DATASET ENTRIES:
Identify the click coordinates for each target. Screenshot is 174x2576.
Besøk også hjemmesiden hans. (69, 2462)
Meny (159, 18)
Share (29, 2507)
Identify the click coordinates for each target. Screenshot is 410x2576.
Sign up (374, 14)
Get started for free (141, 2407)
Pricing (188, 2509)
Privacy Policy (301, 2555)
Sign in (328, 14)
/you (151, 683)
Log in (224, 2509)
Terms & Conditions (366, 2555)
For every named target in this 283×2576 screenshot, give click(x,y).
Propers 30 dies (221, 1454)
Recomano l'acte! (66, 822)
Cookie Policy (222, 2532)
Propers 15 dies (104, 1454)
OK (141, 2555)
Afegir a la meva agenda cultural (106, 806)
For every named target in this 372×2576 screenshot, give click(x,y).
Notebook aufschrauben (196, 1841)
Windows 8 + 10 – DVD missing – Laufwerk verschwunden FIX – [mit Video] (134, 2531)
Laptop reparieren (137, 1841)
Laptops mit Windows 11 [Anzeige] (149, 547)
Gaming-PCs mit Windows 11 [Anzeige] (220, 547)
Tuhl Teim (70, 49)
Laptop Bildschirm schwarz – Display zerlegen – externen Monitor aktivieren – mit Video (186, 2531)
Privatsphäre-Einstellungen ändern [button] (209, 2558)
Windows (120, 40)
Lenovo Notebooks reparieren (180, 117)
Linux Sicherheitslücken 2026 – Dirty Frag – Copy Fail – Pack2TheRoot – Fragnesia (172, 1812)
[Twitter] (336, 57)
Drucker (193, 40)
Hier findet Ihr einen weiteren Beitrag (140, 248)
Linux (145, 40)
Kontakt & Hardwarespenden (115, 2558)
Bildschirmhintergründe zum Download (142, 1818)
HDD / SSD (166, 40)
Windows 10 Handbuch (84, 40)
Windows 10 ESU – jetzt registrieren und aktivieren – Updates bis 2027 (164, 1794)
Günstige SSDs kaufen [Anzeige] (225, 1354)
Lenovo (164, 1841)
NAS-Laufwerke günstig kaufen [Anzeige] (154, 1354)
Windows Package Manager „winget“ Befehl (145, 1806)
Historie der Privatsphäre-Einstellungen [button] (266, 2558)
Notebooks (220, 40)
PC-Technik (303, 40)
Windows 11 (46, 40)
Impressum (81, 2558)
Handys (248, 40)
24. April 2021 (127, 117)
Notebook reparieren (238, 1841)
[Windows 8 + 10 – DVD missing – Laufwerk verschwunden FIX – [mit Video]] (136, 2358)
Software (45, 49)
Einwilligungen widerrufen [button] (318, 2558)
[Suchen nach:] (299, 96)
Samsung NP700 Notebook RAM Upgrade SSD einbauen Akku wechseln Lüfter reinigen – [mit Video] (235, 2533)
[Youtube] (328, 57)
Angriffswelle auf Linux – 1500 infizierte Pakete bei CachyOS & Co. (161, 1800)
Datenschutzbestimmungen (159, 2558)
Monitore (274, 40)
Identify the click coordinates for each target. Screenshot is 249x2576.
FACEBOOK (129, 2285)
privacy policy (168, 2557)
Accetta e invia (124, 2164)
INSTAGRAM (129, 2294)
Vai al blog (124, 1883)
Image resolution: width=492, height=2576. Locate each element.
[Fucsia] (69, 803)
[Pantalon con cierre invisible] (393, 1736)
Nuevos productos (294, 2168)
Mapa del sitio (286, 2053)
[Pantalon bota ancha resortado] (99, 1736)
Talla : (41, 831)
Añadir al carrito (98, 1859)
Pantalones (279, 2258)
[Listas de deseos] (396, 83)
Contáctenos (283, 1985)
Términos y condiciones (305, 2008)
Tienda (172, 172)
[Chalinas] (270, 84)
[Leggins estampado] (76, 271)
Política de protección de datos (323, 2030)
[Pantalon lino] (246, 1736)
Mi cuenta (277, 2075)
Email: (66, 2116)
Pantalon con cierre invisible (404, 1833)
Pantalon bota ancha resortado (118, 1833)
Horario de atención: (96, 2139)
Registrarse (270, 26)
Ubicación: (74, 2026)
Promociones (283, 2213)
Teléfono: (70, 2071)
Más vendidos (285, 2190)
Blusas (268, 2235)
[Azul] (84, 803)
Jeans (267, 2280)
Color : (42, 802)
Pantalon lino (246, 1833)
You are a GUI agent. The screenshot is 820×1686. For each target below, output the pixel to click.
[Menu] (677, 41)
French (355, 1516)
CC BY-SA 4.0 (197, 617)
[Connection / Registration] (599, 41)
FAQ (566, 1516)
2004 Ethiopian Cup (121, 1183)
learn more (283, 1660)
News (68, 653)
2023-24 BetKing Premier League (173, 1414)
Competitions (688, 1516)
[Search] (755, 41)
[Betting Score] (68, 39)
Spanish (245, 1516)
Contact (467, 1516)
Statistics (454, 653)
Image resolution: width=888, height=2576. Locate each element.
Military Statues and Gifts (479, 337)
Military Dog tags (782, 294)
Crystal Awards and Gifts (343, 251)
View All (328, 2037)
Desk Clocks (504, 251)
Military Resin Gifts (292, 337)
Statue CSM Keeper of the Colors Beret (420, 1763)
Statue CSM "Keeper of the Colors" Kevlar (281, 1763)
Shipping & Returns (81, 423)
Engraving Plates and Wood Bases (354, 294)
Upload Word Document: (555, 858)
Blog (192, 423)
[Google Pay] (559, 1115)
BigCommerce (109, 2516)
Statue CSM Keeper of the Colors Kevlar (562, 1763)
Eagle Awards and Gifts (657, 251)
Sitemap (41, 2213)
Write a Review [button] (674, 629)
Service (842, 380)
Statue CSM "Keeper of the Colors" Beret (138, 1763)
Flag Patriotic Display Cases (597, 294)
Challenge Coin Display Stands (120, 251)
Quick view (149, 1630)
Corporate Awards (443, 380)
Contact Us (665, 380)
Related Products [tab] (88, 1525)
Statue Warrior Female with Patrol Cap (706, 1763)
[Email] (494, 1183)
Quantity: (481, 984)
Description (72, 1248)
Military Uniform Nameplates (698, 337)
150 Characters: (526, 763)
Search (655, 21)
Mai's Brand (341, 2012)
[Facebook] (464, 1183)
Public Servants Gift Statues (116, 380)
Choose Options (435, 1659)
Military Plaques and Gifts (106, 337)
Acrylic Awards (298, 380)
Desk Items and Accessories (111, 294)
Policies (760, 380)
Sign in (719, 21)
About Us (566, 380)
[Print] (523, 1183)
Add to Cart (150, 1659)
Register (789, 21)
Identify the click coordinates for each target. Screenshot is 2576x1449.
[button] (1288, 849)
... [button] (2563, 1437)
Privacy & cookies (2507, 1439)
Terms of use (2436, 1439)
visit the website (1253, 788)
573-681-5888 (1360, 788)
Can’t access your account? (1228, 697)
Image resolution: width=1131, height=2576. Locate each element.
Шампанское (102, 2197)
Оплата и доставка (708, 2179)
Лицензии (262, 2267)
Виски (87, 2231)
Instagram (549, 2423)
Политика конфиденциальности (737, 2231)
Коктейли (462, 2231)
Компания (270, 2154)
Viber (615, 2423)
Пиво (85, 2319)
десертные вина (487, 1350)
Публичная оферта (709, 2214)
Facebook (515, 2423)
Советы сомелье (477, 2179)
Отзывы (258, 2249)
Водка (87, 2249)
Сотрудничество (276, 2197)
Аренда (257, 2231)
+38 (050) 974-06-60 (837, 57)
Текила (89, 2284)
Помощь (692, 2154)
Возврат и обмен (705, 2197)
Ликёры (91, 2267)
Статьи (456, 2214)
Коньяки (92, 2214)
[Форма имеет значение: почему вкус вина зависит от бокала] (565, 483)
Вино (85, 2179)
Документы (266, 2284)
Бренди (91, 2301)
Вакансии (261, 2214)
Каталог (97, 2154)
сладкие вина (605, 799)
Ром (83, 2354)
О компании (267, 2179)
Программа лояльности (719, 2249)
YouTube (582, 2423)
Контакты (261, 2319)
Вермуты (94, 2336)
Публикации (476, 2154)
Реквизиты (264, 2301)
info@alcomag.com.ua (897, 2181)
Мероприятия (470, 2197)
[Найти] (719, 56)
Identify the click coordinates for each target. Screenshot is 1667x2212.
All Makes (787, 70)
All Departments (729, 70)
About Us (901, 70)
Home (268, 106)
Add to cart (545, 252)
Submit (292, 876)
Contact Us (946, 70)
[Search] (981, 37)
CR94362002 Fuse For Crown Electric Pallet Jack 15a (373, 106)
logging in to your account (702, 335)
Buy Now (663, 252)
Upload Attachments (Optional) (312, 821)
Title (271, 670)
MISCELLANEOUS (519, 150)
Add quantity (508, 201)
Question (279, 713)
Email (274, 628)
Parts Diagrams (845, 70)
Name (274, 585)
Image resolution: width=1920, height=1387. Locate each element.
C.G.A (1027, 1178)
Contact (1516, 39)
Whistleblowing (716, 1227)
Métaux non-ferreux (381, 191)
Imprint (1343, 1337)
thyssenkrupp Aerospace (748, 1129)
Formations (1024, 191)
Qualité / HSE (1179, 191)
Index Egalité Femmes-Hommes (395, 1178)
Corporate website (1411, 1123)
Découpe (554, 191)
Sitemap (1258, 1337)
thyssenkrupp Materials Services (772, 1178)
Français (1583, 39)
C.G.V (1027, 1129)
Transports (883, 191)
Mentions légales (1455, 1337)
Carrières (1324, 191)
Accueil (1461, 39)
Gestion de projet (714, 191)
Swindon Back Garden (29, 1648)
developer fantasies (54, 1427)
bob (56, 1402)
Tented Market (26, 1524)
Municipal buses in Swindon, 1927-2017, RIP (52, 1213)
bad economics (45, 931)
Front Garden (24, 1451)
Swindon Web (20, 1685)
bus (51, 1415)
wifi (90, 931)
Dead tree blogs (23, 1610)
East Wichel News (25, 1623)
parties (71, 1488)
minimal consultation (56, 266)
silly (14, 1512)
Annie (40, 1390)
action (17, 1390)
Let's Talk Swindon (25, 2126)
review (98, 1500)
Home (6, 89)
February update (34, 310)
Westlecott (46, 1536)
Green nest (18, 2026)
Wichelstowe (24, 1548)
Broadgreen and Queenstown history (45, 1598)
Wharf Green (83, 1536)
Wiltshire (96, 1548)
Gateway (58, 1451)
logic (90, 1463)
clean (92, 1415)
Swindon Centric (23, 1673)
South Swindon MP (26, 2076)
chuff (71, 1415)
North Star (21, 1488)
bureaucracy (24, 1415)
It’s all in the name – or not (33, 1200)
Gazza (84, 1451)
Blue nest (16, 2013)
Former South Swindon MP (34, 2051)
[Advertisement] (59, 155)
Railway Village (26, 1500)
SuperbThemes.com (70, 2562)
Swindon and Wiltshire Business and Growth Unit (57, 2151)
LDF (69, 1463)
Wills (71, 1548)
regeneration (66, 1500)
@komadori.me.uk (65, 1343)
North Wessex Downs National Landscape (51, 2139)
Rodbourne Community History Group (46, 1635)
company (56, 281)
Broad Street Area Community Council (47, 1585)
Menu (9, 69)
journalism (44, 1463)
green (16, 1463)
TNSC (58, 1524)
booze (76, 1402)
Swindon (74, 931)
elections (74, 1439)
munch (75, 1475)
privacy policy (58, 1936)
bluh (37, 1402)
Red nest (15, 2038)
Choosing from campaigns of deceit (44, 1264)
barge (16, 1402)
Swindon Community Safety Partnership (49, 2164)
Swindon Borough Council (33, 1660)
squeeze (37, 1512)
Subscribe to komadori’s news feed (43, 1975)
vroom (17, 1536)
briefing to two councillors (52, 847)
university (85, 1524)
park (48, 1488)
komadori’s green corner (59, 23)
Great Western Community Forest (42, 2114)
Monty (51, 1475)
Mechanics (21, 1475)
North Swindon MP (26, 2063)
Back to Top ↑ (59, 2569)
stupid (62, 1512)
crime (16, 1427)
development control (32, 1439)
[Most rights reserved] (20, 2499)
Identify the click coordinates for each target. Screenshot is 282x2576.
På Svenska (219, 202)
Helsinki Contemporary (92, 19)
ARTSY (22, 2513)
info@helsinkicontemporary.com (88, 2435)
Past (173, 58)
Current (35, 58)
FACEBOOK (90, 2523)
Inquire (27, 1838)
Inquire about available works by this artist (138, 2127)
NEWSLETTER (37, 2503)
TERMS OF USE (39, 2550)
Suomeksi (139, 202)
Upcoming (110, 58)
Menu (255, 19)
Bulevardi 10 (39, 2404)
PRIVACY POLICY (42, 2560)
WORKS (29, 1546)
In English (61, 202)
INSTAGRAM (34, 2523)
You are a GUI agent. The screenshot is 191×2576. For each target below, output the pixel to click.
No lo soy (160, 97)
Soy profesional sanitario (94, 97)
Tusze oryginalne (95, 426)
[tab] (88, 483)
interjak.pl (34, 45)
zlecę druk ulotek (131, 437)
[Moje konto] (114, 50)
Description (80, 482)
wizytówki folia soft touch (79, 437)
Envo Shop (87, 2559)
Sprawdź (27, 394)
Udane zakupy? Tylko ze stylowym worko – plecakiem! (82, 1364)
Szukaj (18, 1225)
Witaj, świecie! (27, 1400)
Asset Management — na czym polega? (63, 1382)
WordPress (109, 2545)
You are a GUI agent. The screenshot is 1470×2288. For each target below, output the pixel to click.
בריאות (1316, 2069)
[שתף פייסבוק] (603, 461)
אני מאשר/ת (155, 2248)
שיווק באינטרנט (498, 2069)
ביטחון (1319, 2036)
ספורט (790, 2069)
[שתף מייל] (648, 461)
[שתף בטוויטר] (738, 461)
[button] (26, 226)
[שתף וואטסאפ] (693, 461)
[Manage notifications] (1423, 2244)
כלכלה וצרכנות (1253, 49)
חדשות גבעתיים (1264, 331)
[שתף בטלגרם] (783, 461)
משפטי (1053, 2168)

WHAT IS BEING ASKED:
In the data above, find the line with "bad economics (45, 931)" and the line with "company (56, 281)". Retype both, plus every line between them, exactly.

EXERCISE OUTPUT:
bad economics (45, 931)
Front Garden (24, 1451)
Swindon Web (20, 1685)
bus (51, 1415)
wifi (90, 931)
Dead tree blogs (23, 1610)
East Wichel News (25, 1623)
parties (71, 1488)
minimal consultation (56, 266)
silly (14, 1512)
Annie (40, 1390)
action (17, 1390)
Let's Talk Swindon (25, 2126)
review (98, 1500)
Home (6, 89)
February update (34, 310)
Westlecott (46, 1536)
Green nest (18, 2026)
Wichelstowe (24, 1548)
Broadgreen and Queenstown history (45, 1598)
Wharf Green (83, 1536)
Wiltshire (96, 1548)
Gateway (58, 1451)
logic (90, 1463)
clean (92, 1415)
Swindon Centric (23, 1673)
South Swindon MP (26, 2076)
chuff (71, 1415)
North Star (21, 1488)
bureaucracy (24, 1415)
It’s all in the name – or not (33, 1200)
Gazza (84, 1451)
Blue nest (16, 2013)
Former South Swindon MP (34, 2051)
[Advertisement] (59, 155)
Railway Village (26, 1500)
SuperbThemes.com (70, 2562)
Swindon and Wiltshire Business and Growth Unit (57, 2151)
LDF (69, 1463)
Wills (71, 1548)
regeneration (66, 1500)
@komadori.me.uk (65, 1343)
North Wessex Downs National Landscape (51, 2139)
Rodbourne Community History Group (46, 1635)
company (56, 281)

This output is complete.